* **EXCERPT TO READ**

For the past 18 months, we have all suffered through the Covid-19 pandemic. The pandemic cut us away from our families, from jobs, from work and from Church. For the past year, I have been blessed to share with you a weekly reflection on the Sunday readings. I have tried to make the message of the readings applicable to our every-day lives. Now that the feast of Pentecost is with us again and more of us have been able to return to Mass, the Spirit tells me that it is time to take a break. Thank you for your interest, your encouragement, and your willingness to share your own reflections. May the Lord continue to speak to all of us. God bless you.

The feast of Pentecost is often called the birthday of the Church. And while that’s true, when we say that we unconsciously think of the church as we know it today. But, when Pentecost happened and the church was born, there was no church as we know it today. There was no papacy – at least not like today. There was no Vatican or St. Peter’s Square (16th century). There were no encyclicals (1730); there were no cardinals (11th century); there were no church buildings or cathedrals or basilicas until the 4th century. But there still was church. All or much of the organizational growth of the succeeding centuries may have been necessary, but it had the unfortunate effect of making people identify the church with its real estate, bureaucracy, titles, offices and laws instead of with themselves. Remember, the Holy Spirit fell on people that first Pentecost and the church – composed of those inspirited people – was born.

The Spirit didn’t fall on the structure or the externals, for, as we have seen, there were none. The Spirit fell on unwashed fisherman, peasant carpenters, ordinary housewives, suspect tax collectors, and seedy marginal folk, and glued them together by three things: baptism into Jesus, the breaking of the bread, and witness by ordinary people. These were the basics of being church. The presumption was that each one upon whom the Spirit fell had gifts to use to spread the Gospel. When you come right down to it, the miracle of Pentecost was not that people could understand what the disciples said in different languages. The miracle was that they could say it in the first place. The miracle was that ordinary people who recently had been hiding and full of fear suddenly were church and were making bold proclamations as the Spirit prompted them.

And the same is true today. What makes us church? We have been baptized. We celebrate the Eucharist. And when we witness – at work, in our neighborhood, at school – that makes us church. Baptism, Eucharist and witness are still our defining identities as they were on that first Pentecost when the church was born. Everything else - the Vatican, canon law, the structure, our church buildings – are all very helpful, but basically peripheral and incidental to this primal identity of the people as the church of Jesus Christ.

This Pentecost solemnity brings to a climax the fifty-day celebration of Easter. But we must be careful not to put way our Easter joy too quickly. Pentecost may be the end of the Easter season, but it is also the celebration of the beginning of our new life in Christ. Rather than our Alleluias being over, they are just beginning! They bear fruit in the practical ways in our life that we renew the face of the earth.

Here at Holy Spirit, we have traditionally said that Pentecost is the birthday of our parish as well. If someone should ask you, what is Holy Spirit Church like, the answer is not found in the building and grounds. The proper response is, “Holy Spirit is a family, finding its center in Christ and His Body, the parish, and in turn reflecting that Love of Christ to the community and beyond.” Birthdays call for gifts. Today we want to celebrate those gifts. We celebrate the gift of a new office and education center. We celebrate our many friends who have come back to Church. We celebrate our ability to feed others through Fish. We celebrate our service and prayers with the migrants who join us every summer. We give witness to those we meet on the mission trips. And as all of us, as a parish community, strive to live out the gifts we have been given, then Hartville and Uniontown and North Canton will know what Holy Spirit Church is really like. Happy Birthday!

* **INFORMATION**

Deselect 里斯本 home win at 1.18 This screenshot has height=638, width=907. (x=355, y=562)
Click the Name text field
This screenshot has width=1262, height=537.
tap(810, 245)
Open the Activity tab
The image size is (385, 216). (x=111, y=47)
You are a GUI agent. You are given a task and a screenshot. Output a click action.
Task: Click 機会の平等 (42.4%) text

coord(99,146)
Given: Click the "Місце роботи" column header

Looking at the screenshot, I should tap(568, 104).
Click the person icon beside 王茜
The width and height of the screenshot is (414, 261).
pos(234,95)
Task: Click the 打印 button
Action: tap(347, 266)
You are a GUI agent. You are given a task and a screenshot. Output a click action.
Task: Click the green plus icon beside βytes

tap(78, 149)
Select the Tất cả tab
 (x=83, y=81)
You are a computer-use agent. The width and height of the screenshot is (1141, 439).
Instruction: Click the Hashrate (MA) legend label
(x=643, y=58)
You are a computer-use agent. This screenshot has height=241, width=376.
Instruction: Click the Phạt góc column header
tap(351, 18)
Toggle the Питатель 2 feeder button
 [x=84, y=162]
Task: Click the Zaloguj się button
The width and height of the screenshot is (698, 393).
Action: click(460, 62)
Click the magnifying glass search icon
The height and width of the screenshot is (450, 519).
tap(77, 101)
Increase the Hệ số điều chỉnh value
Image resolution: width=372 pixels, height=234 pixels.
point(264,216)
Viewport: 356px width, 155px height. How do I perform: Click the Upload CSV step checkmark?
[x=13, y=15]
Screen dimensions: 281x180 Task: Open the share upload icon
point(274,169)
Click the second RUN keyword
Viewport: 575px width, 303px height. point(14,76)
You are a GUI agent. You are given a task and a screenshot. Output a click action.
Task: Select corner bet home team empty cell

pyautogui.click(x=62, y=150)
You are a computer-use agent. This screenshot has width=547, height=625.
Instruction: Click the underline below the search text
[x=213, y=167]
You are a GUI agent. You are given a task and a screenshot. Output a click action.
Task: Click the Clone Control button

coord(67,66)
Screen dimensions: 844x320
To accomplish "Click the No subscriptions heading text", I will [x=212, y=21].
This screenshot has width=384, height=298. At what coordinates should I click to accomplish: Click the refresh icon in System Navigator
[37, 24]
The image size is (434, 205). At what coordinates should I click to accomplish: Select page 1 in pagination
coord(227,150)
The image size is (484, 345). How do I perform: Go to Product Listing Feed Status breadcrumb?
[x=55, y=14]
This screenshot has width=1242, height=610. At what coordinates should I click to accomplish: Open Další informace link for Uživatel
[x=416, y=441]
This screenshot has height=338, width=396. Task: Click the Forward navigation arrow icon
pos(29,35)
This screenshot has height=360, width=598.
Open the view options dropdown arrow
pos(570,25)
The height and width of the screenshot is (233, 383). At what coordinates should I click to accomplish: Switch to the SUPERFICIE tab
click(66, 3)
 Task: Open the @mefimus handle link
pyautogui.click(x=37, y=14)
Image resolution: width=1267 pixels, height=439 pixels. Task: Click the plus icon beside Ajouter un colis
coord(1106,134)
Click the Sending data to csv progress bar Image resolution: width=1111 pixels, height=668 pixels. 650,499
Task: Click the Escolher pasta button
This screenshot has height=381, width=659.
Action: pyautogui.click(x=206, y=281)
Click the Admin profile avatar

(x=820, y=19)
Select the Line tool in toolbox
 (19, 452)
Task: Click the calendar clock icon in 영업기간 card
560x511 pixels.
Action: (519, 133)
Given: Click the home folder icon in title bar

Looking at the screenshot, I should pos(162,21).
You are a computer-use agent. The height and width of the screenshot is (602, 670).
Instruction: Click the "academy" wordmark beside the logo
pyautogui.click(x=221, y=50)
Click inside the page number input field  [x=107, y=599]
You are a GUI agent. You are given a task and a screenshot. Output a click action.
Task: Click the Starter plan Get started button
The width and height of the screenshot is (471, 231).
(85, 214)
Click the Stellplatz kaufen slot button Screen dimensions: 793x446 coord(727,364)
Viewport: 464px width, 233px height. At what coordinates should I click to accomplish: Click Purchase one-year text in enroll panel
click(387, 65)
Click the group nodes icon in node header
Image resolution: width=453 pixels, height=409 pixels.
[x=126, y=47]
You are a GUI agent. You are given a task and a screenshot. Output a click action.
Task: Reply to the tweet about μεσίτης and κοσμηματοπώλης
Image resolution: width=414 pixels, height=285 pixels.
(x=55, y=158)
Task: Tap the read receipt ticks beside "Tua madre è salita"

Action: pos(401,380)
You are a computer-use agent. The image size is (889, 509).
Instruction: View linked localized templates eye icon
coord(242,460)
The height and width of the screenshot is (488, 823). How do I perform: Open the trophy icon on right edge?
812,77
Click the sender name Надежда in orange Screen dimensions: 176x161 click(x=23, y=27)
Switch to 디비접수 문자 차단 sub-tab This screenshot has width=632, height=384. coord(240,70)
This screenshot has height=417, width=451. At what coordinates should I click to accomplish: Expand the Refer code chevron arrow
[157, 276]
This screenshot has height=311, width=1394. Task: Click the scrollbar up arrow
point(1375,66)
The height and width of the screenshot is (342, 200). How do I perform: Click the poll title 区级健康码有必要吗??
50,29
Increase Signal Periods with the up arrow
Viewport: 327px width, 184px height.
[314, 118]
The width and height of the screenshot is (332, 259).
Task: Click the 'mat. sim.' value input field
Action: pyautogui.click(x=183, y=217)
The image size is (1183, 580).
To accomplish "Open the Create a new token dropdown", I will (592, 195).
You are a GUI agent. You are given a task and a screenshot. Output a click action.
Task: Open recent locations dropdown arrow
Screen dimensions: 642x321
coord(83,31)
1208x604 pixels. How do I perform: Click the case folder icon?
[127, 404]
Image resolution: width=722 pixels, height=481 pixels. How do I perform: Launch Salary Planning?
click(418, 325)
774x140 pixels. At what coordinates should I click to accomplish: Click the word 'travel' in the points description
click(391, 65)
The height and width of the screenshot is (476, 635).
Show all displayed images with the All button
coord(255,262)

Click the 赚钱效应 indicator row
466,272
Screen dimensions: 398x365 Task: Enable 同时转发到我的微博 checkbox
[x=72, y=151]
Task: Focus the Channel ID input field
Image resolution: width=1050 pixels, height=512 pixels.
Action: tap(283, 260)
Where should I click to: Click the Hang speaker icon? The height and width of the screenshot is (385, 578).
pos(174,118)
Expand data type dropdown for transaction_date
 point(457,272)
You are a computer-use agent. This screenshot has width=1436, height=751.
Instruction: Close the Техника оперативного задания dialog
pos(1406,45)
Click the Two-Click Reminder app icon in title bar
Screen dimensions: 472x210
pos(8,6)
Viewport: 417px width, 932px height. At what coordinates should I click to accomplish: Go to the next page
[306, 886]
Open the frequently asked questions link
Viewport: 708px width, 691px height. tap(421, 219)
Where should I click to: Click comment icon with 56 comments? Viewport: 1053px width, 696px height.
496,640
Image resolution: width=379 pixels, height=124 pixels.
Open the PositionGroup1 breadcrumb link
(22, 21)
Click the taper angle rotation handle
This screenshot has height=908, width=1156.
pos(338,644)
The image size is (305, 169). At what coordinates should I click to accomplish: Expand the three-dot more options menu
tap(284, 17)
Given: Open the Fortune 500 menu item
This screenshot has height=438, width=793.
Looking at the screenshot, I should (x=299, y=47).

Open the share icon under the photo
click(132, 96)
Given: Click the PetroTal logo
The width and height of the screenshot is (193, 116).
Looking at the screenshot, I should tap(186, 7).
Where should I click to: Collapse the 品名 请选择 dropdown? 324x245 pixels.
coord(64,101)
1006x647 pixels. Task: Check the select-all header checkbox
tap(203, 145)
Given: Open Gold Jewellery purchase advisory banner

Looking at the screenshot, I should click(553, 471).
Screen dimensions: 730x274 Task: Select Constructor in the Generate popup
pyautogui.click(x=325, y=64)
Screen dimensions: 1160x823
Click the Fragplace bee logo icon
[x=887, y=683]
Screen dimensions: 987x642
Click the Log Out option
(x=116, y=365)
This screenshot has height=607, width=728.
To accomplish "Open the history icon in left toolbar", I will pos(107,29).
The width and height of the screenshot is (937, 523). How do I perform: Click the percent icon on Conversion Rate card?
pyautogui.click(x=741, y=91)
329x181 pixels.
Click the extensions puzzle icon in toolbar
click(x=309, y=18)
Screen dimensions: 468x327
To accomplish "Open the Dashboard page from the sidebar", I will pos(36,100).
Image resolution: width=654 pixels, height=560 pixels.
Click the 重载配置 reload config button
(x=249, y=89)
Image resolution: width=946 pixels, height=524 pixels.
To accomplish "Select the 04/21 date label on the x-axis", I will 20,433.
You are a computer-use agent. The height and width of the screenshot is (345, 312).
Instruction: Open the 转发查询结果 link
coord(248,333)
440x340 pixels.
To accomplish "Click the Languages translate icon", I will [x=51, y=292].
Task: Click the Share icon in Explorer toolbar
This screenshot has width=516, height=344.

* **EXERCISE INSTRUCTIONS**
1. For each statement about the Pentecost reflection above, answer yes or no and quote the words of the reflection that decide it: (a) Church buildings existed before the 4th century. (b) The writer plans to keep sharing a weekly reflection. (c) Pentecost marks the end of the Easter season.
2. Using the Pentecost reflection above, answer each question on its own line:
(a) In what century did cardinals first appear?
(b) How many days does the Easter celebration last?
(c) Which three places will know what Holy Spirit Church is really like?

* **OUTPUTS IN ORDER**
1.
(a) No: "there were no church buildings or cathedrals or basilicas until the 4th century."
(b) No: "the Spirit tells me that it is time to take a break."
(c) Yes: "Pentecost may be the end of the Easter season"

2.
(a) The 11th century.
(b) Fifty days.
(c) Hartville, Uniontown and North Canton.